* Work order *
Take from the listing each line that has the string "will".

═════ Source material ═════

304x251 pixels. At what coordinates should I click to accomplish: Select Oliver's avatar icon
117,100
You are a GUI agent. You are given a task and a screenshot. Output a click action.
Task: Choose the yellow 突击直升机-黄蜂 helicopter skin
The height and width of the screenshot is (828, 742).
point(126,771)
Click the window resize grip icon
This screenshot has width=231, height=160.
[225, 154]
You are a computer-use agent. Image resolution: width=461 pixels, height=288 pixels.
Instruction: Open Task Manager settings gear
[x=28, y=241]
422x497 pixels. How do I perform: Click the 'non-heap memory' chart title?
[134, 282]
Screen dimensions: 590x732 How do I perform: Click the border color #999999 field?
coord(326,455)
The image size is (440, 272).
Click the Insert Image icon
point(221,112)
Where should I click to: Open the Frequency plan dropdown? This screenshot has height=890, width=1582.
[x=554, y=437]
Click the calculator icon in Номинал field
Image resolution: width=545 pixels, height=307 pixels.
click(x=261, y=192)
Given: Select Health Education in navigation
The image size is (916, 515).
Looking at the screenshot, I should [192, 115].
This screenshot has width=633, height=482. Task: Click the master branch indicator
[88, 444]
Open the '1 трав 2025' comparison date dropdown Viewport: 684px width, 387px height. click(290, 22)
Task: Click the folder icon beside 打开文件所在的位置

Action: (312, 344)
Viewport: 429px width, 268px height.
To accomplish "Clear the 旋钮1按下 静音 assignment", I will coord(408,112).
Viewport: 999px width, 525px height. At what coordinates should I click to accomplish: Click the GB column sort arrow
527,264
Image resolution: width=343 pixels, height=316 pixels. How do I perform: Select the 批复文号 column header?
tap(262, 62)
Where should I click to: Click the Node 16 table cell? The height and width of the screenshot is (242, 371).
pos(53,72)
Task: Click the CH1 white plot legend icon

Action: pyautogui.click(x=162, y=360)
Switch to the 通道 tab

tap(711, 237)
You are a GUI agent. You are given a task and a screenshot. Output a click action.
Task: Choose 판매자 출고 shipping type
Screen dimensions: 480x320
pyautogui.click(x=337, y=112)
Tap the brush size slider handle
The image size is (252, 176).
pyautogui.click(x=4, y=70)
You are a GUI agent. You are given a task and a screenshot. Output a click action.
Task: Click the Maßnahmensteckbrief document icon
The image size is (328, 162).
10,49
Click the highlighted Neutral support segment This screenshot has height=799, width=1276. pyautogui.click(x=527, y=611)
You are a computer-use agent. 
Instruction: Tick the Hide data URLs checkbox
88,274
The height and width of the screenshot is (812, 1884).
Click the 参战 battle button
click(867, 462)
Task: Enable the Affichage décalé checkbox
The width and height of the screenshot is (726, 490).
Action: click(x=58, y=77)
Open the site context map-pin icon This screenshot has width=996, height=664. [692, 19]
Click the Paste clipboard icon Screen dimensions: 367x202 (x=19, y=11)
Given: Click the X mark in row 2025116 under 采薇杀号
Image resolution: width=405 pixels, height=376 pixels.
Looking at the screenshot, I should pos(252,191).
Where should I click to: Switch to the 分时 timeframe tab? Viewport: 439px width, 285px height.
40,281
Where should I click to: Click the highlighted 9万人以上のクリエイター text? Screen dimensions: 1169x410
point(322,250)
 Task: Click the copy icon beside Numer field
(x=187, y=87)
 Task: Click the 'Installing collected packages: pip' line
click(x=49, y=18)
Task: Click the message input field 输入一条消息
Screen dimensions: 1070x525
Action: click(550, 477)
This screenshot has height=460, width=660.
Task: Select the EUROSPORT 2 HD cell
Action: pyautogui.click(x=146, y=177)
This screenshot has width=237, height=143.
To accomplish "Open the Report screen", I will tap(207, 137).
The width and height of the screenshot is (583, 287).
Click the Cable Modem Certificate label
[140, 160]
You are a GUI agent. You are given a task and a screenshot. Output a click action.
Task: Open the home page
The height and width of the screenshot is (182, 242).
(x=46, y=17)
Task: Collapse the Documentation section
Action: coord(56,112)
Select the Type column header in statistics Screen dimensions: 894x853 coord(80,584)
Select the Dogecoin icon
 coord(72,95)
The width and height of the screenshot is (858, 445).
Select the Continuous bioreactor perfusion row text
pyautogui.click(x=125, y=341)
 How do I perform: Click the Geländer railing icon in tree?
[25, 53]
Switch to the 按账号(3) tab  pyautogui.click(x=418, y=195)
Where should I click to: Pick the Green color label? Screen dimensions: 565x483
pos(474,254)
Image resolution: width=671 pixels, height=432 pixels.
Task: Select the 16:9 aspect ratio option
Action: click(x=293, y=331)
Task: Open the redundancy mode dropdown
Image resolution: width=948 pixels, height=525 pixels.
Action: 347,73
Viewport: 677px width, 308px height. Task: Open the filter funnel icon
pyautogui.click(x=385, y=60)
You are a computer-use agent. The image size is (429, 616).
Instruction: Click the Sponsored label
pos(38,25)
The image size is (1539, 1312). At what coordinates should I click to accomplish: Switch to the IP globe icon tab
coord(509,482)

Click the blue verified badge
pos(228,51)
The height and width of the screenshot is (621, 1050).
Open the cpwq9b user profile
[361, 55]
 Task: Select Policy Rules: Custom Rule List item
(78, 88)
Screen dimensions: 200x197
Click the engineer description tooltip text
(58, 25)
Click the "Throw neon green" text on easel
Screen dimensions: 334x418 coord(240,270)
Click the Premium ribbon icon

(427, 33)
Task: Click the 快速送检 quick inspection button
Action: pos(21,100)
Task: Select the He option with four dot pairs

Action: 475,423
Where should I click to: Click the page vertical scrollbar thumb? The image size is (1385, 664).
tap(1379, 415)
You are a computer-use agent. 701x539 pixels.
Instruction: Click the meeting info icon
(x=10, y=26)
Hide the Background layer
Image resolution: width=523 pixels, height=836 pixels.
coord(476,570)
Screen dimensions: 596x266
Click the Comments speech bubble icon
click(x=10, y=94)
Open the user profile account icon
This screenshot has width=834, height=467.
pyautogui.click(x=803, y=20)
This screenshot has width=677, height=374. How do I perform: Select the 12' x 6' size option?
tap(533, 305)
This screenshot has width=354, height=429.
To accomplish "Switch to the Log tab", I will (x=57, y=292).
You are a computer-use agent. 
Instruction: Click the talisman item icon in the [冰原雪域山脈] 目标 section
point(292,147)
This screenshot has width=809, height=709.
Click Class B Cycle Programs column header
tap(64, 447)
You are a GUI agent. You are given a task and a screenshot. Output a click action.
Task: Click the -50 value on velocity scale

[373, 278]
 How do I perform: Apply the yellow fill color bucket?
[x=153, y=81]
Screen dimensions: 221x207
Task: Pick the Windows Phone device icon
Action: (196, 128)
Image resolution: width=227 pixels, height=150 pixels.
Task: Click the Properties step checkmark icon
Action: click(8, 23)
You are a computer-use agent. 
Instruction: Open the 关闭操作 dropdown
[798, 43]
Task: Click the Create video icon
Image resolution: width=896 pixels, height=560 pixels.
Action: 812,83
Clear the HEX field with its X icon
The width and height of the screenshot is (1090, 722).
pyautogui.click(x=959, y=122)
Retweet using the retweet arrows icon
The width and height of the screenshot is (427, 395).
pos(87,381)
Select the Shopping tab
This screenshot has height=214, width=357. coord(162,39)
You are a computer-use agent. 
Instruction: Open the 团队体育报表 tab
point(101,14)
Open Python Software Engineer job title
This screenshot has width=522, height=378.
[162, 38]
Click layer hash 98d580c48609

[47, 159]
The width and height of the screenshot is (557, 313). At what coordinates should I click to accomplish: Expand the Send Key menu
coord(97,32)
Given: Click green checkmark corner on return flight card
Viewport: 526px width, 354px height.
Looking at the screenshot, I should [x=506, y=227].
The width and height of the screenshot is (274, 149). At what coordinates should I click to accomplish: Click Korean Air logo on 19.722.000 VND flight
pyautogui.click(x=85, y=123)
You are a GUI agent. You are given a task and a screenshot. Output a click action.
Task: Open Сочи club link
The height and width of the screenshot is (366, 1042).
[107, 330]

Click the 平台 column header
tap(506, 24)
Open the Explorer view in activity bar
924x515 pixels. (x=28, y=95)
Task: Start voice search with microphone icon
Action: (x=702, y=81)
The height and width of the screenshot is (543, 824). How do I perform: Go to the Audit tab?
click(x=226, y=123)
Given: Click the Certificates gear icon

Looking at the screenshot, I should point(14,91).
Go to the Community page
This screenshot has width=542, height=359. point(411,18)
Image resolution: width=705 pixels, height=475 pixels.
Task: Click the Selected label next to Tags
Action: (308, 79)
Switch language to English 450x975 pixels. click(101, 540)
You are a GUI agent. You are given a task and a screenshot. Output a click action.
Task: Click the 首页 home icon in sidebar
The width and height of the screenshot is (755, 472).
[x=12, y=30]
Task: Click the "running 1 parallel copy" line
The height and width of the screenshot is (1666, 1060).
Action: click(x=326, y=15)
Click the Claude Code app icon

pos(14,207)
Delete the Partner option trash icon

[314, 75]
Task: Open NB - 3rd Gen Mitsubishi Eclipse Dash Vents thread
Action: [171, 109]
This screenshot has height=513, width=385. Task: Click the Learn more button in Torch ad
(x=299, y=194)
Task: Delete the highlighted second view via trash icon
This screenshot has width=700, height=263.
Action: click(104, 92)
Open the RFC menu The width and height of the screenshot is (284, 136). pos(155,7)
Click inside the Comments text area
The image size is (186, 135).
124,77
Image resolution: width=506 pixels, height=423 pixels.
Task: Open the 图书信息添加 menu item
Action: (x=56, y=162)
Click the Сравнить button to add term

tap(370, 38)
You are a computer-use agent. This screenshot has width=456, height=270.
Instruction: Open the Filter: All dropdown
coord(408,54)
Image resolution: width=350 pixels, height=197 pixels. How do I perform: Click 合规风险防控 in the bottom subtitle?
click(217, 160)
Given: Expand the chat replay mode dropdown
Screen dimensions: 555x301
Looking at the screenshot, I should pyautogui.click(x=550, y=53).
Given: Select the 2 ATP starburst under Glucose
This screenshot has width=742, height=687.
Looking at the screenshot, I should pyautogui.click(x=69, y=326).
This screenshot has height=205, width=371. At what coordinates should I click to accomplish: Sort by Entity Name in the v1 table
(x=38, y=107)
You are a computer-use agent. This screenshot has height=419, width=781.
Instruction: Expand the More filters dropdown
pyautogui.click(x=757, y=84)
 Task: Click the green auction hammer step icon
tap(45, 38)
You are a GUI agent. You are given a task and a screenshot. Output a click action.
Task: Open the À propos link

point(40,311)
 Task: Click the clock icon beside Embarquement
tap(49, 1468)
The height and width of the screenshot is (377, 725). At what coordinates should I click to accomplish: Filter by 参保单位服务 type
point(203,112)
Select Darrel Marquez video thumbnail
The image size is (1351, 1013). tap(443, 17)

═════

* Exercise response *
To accomplish "Clear the 旋钮1按下 静音 assignment", I will coord(408,112).
To accomplish "Open the Report screen", I will tap(207, 137).
To accomplish "Switch to the Log tab", I will (x=57, y=292).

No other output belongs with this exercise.